**About this task**
The word "Hamburg" occurs in some lines of the data. Return each such line.
====== Information given
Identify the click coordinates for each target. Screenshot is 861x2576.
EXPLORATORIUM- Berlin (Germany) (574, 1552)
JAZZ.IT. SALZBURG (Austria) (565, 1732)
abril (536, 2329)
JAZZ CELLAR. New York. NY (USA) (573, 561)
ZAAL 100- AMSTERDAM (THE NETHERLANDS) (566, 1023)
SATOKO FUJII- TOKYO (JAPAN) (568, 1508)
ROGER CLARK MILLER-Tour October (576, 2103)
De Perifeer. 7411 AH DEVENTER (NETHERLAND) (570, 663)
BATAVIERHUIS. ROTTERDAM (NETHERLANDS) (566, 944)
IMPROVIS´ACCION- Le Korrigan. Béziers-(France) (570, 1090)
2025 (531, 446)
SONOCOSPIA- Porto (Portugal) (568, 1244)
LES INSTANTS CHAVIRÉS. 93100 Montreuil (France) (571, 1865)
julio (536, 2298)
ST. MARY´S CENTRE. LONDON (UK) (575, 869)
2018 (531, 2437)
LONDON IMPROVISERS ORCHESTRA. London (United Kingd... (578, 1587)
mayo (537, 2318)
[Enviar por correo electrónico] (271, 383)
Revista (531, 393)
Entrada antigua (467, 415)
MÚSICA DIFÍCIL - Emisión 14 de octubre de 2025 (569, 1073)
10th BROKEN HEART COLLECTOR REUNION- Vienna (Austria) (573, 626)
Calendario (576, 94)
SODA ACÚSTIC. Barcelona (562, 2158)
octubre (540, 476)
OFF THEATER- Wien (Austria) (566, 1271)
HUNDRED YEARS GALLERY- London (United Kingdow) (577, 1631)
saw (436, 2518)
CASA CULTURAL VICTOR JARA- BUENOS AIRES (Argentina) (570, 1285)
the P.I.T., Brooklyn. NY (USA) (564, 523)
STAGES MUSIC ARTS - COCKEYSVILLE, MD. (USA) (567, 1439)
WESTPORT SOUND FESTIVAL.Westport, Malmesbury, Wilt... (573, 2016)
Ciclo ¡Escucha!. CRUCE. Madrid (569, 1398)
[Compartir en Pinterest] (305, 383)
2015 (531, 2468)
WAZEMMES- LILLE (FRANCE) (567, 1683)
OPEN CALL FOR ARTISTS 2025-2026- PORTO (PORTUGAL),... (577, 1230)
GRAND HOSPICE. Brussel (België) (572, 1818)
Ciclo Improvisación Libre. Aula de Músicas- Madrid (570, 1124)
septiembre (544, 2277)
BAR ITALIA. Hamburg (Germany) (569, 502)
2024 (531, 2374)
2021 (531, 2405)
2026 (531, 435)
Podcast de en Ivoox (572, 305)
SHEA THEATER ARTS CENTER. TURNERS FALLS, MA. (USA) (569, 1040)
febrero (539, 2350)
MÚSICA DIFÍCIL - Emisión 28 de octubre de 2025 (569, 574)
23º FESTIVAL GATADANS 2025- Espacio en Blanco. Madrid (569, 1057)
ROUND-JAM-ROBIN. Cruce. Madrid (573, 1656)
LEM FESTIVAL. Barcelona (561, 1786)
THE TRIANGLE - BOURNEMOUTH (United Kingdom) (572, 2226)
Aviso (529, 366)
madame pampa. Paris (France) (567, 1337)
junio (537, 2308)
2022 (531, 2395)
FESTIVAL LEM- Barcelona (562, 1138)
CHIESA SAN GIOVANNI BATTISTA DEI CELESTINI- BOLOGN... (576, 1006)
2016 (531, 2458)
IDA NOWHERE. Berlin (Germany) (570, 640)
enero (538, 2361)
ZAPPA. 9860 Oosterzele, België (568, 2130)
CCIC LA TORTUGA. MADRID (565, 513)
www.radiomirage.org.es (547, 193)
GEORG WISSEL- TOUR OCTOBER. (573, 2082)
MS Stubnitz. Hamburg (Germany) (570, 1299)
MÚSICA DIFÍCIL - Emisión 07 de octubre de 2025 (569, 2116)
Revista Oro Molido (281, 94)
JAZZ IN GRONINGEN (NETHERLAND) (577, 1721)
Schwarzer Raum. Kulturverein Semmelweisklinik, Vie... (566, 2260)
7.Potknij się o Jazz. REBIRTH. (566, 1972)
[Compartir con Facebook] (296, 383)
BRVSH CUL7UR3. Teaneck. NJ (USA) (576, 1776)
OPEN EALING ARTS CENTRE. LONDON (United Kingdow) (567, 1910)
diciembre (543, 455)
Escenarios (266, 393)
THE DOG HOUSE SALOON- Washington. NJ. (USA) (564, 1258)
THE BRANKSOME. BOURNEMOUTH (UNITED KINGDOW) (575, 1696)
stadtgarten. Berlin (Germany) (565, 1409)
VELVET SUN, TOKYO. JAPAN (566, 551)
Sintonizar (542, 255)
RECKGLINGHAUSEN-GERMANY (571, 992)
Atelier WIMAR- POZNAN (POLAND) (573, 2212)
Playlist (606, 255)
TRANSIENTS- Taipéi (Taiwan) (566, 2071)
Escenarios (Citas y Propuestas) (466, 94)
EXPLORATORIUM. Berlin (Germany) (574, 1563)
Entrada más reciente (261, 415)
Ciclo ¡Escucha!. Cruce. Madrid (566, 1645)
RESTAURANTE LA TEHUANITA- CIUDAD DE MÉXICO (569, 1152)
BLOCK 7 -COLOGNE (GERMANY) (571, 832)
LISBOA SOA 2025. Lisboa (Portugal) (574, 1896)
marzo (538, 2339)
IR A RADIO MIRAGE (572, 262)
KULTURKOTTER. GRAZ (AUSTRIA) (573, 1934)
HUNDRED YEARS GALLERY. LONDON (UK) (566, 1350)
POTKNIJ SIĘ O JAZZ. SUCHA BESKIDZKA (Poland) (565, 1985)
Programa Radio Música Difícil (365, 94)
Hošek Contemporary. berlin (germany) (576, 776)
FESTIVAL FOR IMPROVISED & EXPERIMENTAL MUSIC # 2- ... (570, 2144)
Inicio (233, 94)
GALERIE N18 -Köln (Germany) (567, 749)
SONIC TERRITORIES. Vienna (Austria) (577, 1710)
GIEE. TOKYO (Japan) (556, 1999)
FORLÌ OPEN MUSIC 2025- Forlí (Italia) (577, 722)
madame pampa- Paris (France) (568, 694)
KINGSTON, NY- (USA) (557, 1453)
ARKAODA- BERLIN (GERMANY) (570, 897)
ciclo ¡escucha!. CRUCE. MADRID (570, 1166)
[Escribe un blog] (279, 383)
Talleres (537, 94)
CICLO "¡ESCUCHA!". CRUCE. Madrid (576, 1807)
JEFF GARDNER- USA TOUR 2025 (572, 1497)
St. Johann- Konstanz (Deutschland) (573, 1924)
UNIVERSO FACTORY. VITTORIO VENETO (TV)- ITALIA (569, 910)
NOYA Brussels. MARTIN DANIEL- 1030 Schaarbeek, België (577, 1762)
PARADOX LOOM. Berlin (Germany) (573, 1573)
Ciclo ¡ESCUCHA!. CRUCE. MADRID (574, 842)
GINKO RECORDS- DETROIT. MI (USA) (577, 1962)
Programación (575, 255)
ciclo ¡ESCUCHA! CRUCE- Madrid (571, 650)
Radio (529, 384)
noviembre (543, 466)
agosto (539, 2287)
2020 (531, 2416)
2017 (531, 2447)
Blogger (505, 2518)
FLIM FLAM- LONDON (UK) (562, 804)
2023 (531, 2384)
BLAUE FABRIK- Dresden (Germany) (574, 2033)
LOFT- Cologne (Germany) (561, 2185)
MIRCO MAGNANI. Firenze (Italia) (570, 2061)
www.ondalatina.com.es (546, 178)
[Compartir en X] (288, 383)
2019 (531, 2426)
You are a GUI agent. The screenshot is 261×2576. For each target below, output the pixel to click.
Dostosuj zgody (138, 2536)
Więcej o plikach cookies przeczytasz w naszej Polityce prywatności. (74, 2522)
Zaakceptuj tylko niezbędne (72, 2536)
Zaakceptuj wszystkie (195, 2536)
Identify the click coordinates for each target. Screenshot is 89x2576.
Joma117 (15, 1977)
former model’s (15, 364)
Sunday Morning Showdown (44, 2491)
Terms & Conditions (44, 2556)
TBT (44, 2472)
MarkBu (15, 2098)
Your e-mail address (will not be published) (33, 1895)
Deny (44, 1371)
============
**Problem solution**
BAR ITALIA. Hamburg (Germany) (569, 502)
MS Stubnitz. Hamburg (Germany) (570, 1299)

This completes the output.